Disamping 'hanya' mendengarkan ceramah mereka, sebenarnya di dalam kepalaku telah terpikirkan sebuah solusi terakhir seandainya kami tidak diperkenankan naik lewat Jalur Pasir Reungit-Gunung Bunder ini. Solusi itu adalah nekat naik lewat jalur Curug Nangka, beberapa km dari sini. Aku rasa naik dari jalur tidak resmi malah lebih mudah. Tinggal naik dan turun saja. Sudah jauh-jauh dari Jogja masak nggak jadi naik.
Solusi yang betul-betul egois. Wajar, sebagai anak muda ketika dilarang biasanya memang malah nekat. Itu adalah kodratnya anak muda. Selalu menyukai tantangan, berani mengambil risiko dan tanpa pikir panjang.

Sampai akhirnya...
"Tapi bagaimanapun semuanya kembali lagi kepada kalian berdua. Yang jelas kami sudah melarang pendakian. Tapi kalau tetap memaksakan kehendak silakan... Kami tidak bisa terus-terusan melarang juga. Yang perlu diingat pendakian resmi yang dibolehkan hanya sampai kawasan Kawah Ratu. Kalau nekat keatas kami tidak..." Pak Hamid menggantungkan kalimatnya sambil menggelengkan kepala. Mengartikan bahwa 'bukan tanggung jawab saya kalau ada apa-apa diatas kawasan kawah ratu'.
Kami berdua tersenyum. Pernyataan beliau jelas sekali.
"Baik pak." Hanya itu yang aku jawab. Beliau melanjutkan,
"Jadi mau tetap naik?"
"Iya pak." Kami menjawab bersamaan.

Lalu kami membicarakan biaya perizinan, menulis identitas dan menandatangani beberapa hal.
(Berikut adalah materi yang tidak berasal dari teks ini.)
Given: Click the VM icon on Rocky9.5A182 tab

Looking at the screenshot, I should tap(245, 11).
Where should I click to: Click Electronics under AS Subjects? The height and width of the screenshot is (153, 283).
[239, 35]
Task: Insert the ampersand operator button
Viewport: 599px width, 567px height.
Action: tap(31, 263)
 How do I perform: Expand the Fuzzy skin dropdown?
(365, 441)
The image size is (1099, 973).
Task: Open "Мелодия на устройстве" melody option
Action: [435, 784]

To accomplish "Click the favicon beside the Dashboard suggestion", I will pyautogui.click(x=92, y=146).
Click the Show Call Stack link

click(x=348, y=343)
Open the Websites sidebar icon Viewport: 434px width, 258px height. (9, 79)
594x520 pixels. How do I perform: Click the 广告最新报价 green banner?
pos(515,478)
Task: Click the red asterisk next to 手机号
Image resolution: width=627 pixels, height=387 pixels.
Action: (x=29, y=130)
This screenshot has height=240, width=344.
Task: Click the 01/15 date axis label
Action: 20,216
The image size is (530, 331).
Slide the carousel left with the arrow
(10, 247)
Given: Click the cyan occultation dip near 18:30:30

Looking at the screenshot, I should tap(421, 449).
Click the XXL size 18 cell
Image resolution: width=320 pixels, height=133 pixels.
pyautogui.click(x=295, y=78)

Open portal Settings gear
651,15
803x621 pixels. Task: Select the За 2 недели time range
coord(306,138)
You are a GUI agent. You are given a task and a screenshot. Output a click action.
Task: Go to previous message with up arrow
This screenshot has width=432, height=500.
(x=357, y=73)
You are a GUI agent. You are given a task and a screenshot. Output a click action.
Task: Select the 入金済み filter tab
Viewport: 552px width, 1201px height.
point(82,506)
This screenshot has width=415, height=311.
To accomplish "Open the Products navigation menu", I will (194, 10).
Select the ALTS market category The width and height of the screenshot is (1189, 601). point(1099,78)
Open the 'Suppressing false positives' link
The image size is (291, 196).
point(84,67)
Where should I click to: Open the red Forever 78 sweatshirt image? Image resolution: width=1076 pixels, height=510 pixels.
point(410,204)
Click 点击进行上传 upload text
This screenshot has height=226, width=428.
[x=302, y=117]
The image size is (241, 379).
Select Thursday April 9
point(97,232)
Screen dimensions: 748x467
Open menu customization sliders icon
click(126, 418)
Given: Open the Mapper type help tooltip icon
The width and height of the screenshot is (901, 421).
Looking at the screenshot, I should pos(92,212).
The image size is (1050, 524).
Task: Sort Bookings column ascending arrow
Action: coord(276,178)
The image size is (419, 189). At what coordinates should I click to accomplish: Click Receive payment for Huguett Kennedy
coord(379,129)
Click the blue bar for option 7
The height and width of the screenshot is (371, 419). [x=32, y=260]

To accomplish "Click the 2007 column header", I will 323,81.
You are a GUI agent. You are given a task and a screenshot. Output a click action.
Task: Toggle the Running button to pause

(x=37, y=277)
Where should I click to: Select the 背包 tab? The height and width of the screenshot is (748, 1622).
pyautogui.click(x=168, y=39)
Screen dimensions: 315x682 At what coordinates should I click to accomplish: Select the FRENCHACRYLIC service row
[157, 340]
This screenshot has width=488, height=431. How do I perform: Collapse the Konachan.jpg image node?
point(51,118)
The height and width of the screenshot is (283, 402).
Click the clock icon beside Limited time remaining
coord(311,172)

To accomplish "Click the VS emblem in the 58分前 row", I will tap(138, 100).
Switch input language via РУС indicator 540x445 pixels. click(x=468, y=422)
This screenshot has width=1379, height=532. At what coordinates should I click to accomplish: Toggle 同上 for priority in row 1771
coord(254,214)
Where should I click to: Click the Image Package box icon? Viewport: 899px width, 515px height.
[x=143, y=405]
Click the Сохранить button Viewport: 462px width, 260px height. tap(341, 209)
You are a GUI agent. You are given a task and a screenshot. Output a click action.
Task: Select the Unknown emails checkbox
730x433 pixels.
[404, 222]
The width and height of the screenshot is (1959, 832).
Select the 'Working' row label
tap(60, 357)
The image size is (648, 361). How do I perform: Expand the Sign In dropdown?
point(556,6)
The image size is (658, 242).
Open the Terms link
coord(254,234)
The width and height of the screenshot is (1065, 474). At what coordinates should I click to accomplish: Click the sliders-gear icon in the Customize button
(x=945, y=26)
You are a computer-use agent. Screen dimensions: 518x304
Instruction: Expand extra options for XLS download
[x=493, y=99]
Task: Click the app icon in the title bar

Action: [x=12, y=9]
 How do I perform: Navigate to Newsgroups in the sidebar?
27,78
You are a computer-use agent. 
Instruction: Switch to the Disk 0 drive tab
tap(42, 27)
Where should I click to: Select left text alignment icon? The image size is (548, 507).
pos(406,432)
Salah satunya bermaterai.
"Paling telat besok pukul 15.00 sudah harus sampai sini lagi. Toleransi waktunya satu jam." Pak Hamid memberi instruksi tegas

Akhirnya pukul 08.30 kami mulai melakukan pendakian. Cuaca pagi ini begitu cerah.
Hal yang sangat aku sukai dan sangat berbeda dengan gunung-gunung lain di Jawa Tengah-Jawa Timur adalah bahwa di gunung Salak ini sumber air begitu melimpah.
Baru lima menit berjalan kami kemudian menyeberangi sungai. Lalu beberapa menit kemudian lagi-lagi ketemu sungai.
"Subhanallah. Kalau kayak gini mah kehidupan terjamin." Ujarku ketika kami melewati jalan yang kanan-kirinya sungai.
Pukul 09.00 kami sampai di sebuah pos yang dikenal dengan nama Lapangan.
Perjalanan dilanjutkan. Jalanan mendatar, menanjak tidak terlalu terjal. Medan berupa batu-batuan. Tepat di kanan-kiri jalur terdapat sungai yang suaranya begitu ramai, berisik, namun membuat rileks. Sepatu kami sudah basah kuyup sampai dalamnya karena beberapa kali melewati air.
Pukul 10.05 kami berdua sampai di kawasan kawah mati. Terlihat kapur warna putih dimana-mana. Batu-batu seperti ditumpuk sembarangan dan pohon-pohon disekitarnya mati bergelimpangan, sebagian masih berdiri namun hanya batang mati. Setengah jam kemudian akhirnya kami sampai di kawah ratu. Sebuah kawah yang sangat luas. Kapur dimana-mana, asap belerang mengepul dari segala penjuru, sungai di tengah kawah airnya berwarna putih bercampur belerang. Luasnya kawah membuat siapapun kebingungan menentukan kearah mana jalur selanjutnya mengarah.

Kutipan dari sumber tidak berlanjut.